←back to thread

Cloudflare.com's Robots.txt

(www.cloudflare.com)
145 points sans_souse | 7 comments | | HN request time: 0.408s | source | bottom
1. yapyap ◴[] No.42164094[source]
That’s cool, if any scrapers would still respect the robots.txt that is
replies(4): >>42164168 #>>42165000 #>>42165017 #>>42165663 #
2. bityard ◴[] No.42164168[source]
Think of robots.txt as less of a no trespassing sign and more of a, "You can visit but here are the rules to follow if you don't want to get shot" sign.
replies(2): >>42165338 #>>42165715 #
3. dartos ◴[] No.42165000[source]
I was surprised any ever did, honestly
4. marginalia_nu ◴[] No.42165017[source]
They may or may not, though respecting robots.txt is a nice way of not having your IP range end up on blacklists. With cloudflare in particular, that can be a bit of a pain.

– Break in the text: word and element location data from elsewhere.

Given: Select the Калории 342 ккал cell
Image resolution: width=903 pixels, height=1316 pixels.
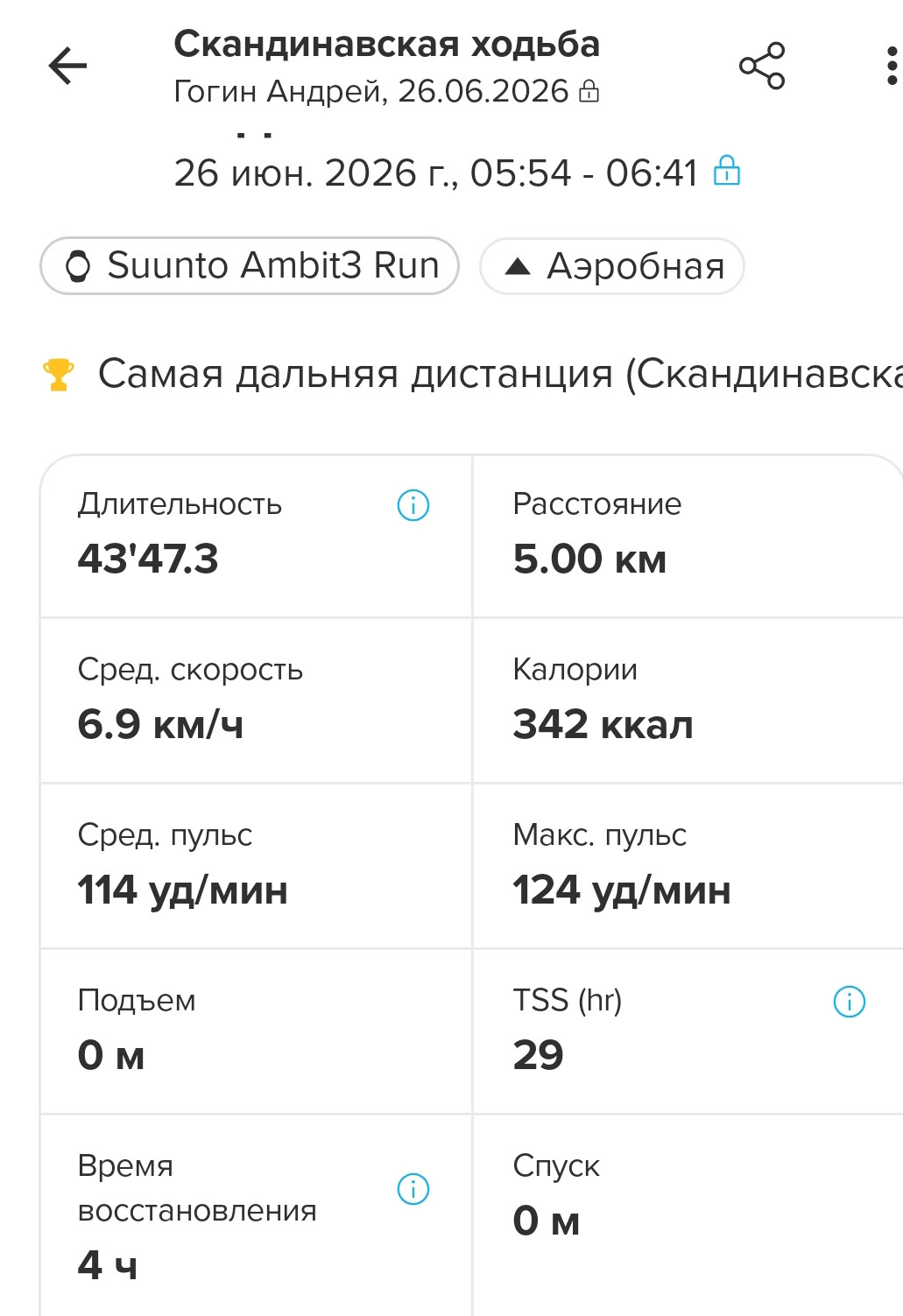Looking at the screenshot, I should coord(688,700).
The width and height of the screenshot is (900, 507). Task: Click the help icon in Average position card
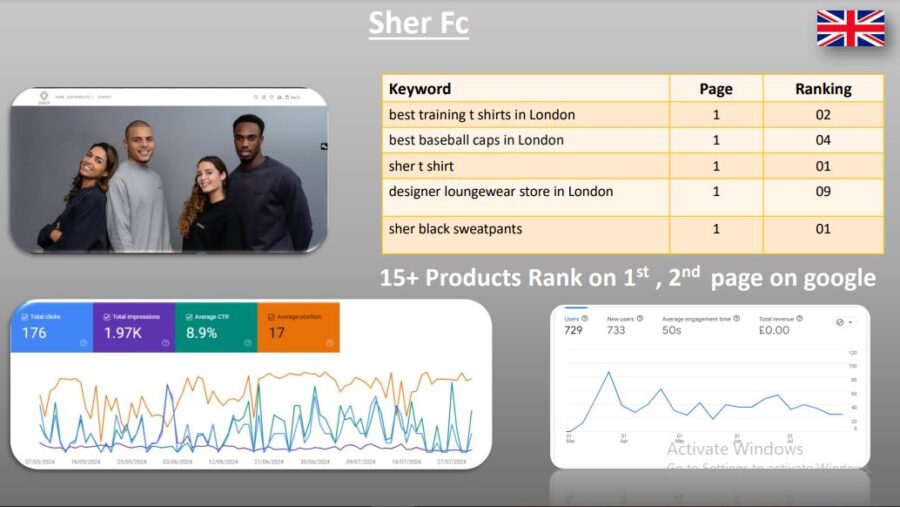pos(329,343)
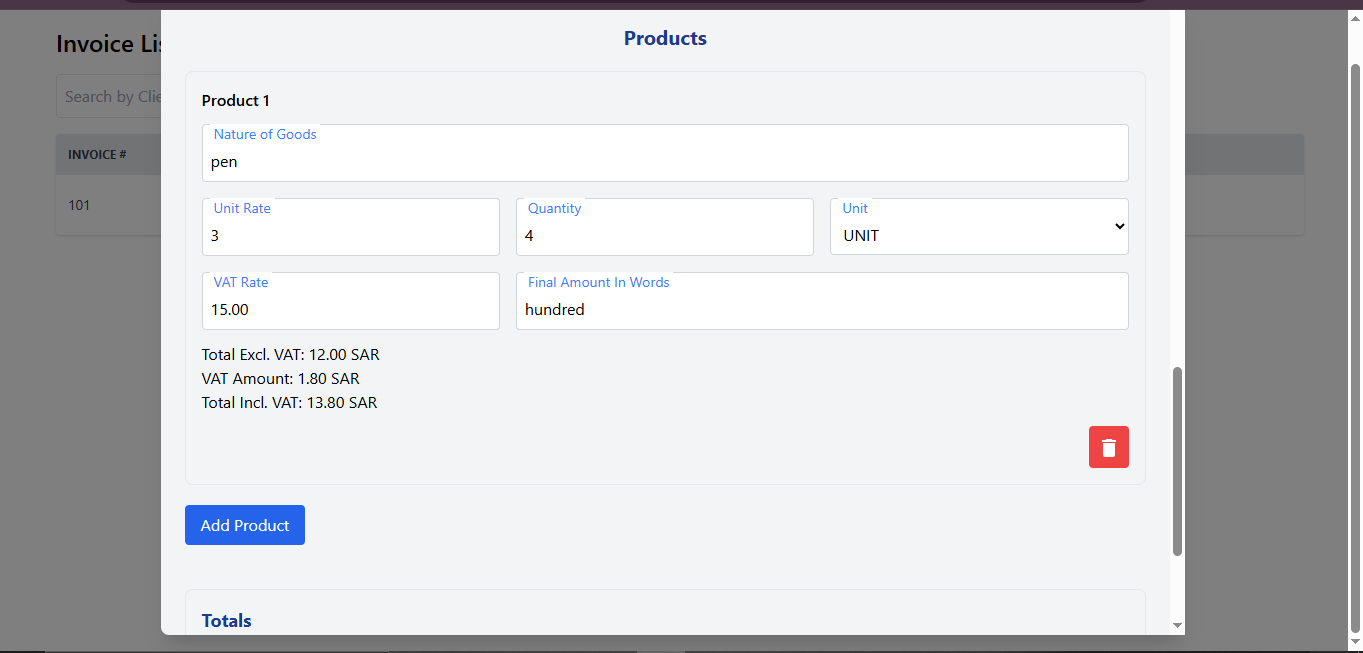This screenshot has height=653, width=1363.
Task: Edit the Final Amount In Words field
Action: click(820, 309)
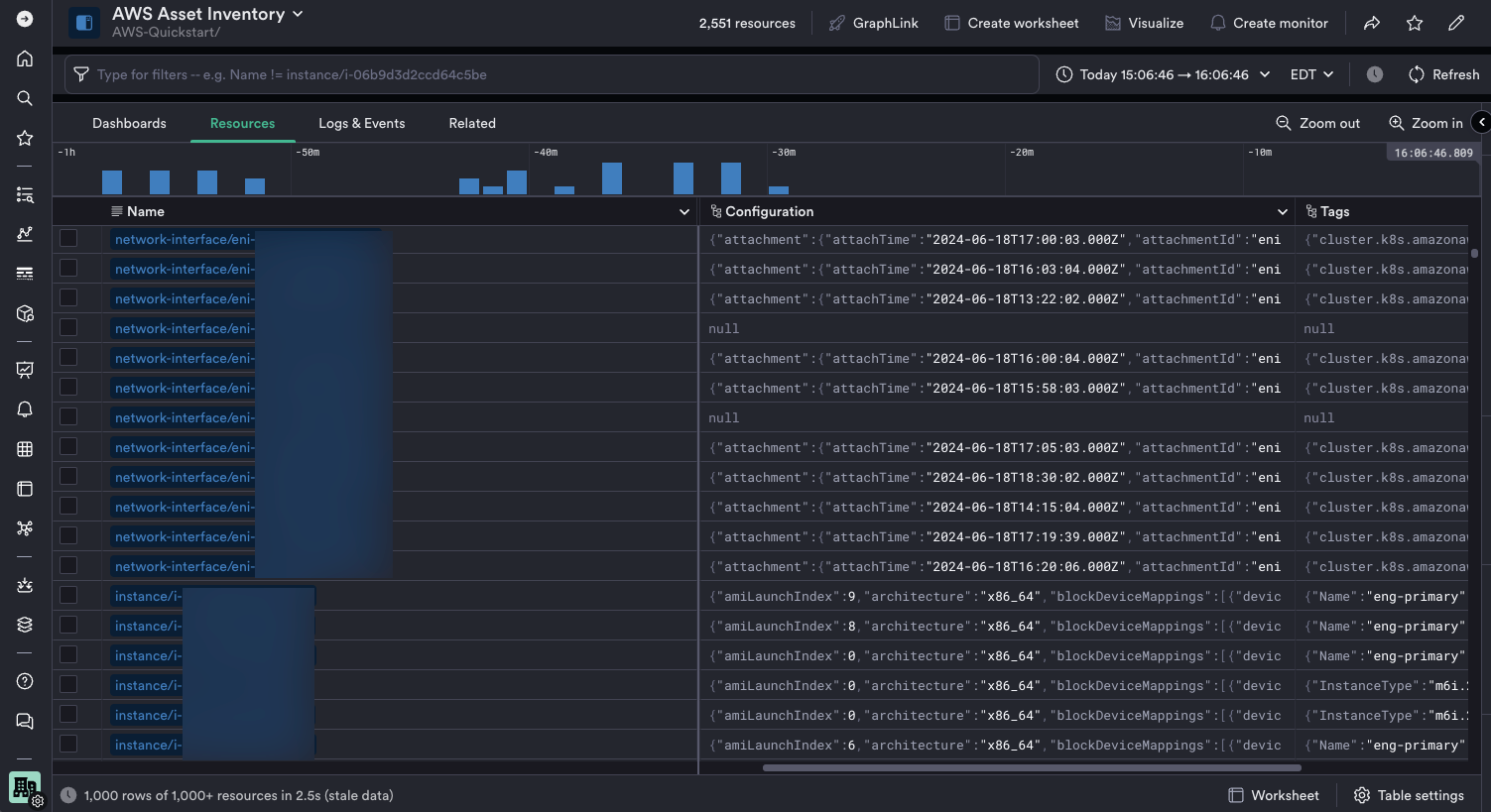
Task: Open the alerts bell sidebar icon
Action: (x=25, y=409)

They're pretty nice to deal with if you're upfront about what you are doing and clearly identify your bot, as well as register it with their bot detection. There's a form floating around somewhere for that.

5. iterance ◴[] No.42165338[source]
If you do not respect the sign I shall be very cross with you. Very cross indeed. Perhaps I shall have to glare at you, yes, very hard. I think I shall glare at you. Perhaps if you are truly irritating I shall be forced to remove you from the premises for a bit.
6. andrethegiant ◴[] No.42165663[source]
FWIW, that’s why I’m working on a platform[1] to help devs deploy polite crawlers and scrapers out of the box that respect robots.txt (and 429s, Retry-After response headers, etc). It also happens to be entirely built on Cloudflare.

[1] https://crawlspace.dev

7. blacksmith_tb ◴[] No.42165715[source]
There's a lot of talk of deregulation in the air, maybe we'll see Gibson-esque Black Ice, where rude crawlers provoke an automated DoS, a new Wild West.